Hsp105 reduces the protein aggregation and cytotoxicity by expanded-polyglutamine proteins through the induction of Hsp70.

Hsp105alpha and Hsp105beta are major heat shock proteins in mammalian cells and belong to the HSP105/110 family. Hsp105alpha is expressed constitutively in the cytoplasm of cells, while Hsp105beta, an alternatively spliced form of Hsp105alpha, is expressed specifically in the nucleus of cells during mild heat shock.

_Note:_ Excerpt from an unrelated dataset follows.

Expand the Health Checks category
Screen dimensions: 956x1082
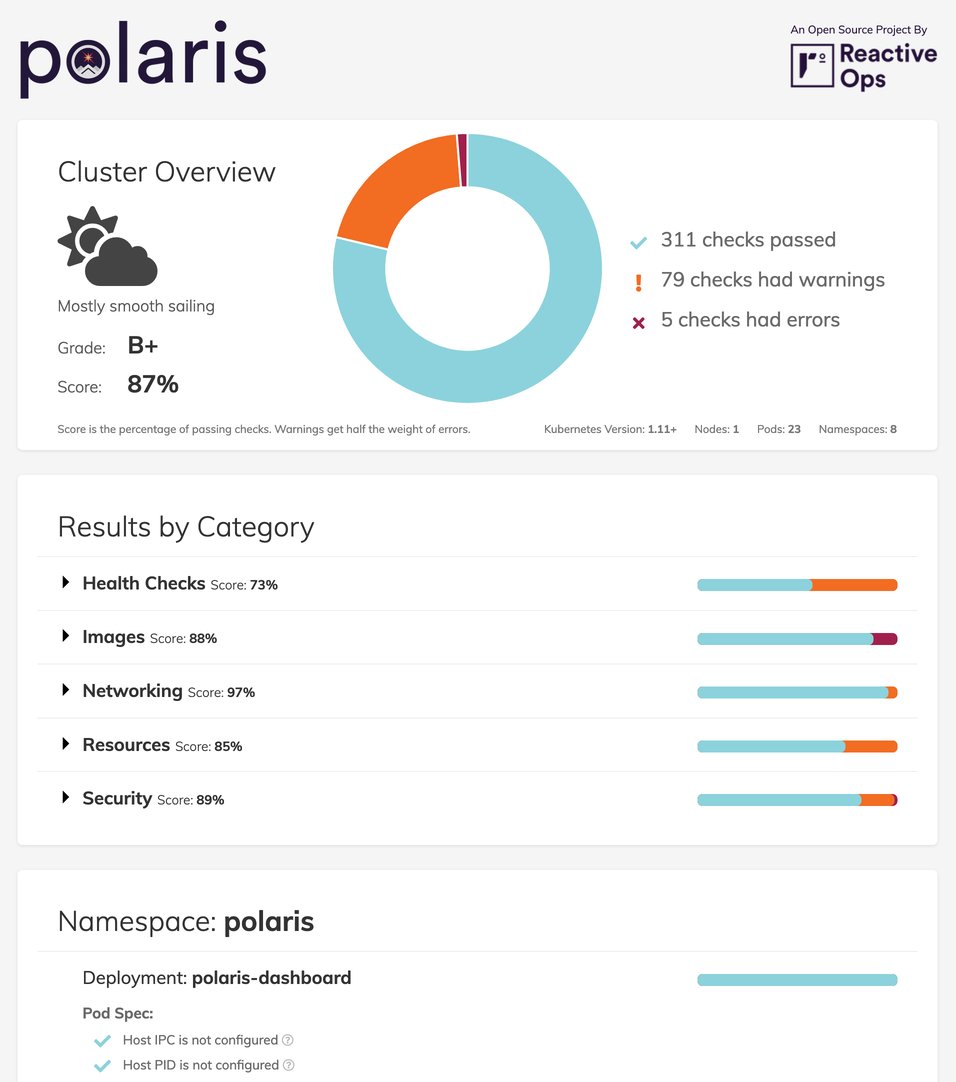point(65,581)
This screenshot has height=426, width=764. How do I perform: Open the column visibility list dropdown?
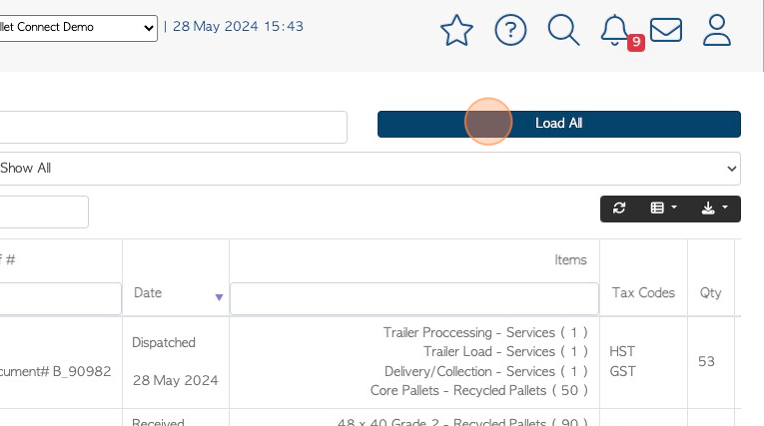click(663, 208)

Here, we show that not only Hsp105beta but also Hsp105alpha accumulated in the nucleus of cells following the expression of enhanced green fluorescent protein with a pathological length polyQ tract (EGFP-polyQ97) and suppressed the intranuclear aggregation of polyQ proteins and apoptosis induced by EGFP-polyQ97. Mutants of Hsp105alpha and Hsp105beta with changes in the nuclear localization signal sequences, which localized exclusively in the cytoplasm with or without the expression of EGFP-polyQ97, did not suppress the intranuclear aggregation of polyQ proteins and apoptosis induced by EGFP-polyQ97. Furthermore, Hsp70 was induced by the co-expression of Hsp105alpha and EGFP-polyQ97, and the knockdown of Hsp70 reduced the inhibitory effect of Hsp105alpha and Hsp105beta on the intranuclear aggregation of polyQ proteins and apoptosis induced by EGFP-polyQ97. These observations suggested that Hsp105alpha and Hsp105beta suppressed the expanded polyQ tract-induced protein aggregation and apoptosis through the induction of Hsp70.